In this article for Law360, partner Sunil Shenoi spoke on a panel for the "2023 Master's Conference" discussing the challenges of modern e-discovery and the concerns on data privacy issues.
In-house counsel, law firms and government attorneys are facing unique challenges in e-discovery in collecting chats from multiple tools and separating business communications from personal data, panelists said Tuesday at a legal technology leadership conference in Chicago.
Alicia Hawley, senior discovery attorney at Orrick Herrington & Sutcliffe LLP, said during one panel discussion that attorneys handling discovery for a company need to talk directly to employees to figure out what tools they are using to communicate with each other that their employer might not know about and collect chat messages from those platforms.
Once attorneys have employee chats, interpreting those communications can be difficult, Hawley added.
"No two people communicate the same way with the same emojis and shorthand," she said.
The one-day Master's Conference, hosted by Seyfath Shaw LLP at its Chicago office featured several panels about the challenges of modern e-discovery, including the global nature of investigations and data privacy considerations.
Sunil Shenoi, a partner in Kirkland & Ellis LLP's government and internal investigations group, said a challenge he had encountered was employees refusing to turn over business devices with personal data on them.

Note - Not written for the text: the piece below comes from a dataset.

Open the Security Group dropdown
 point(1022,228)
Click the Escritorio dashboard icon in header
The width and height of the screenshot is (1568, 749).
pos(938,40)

"We're seeing more of a resistance to unfettered access," Shenoi said.
Whitney Becker, lead senior counsel for global litigation at real estate services company CBRE Inc., added that employees outside the U.S. can have greater privacy protections that give them a right to deny access to their devices.
Becker recommended that attorneys talk with employees to find out why they don't want to turn over their devices, noting that workers could be concerned about managers finding out that they talked had badmouthed them.
"Getting to the underlying reason why there is hesitancy, and taking three minutes to address that, will save you a lot of headaches on the workarounds, because once you get to that, a lot of times you can problem-solve to address what the personal concerns are," she said.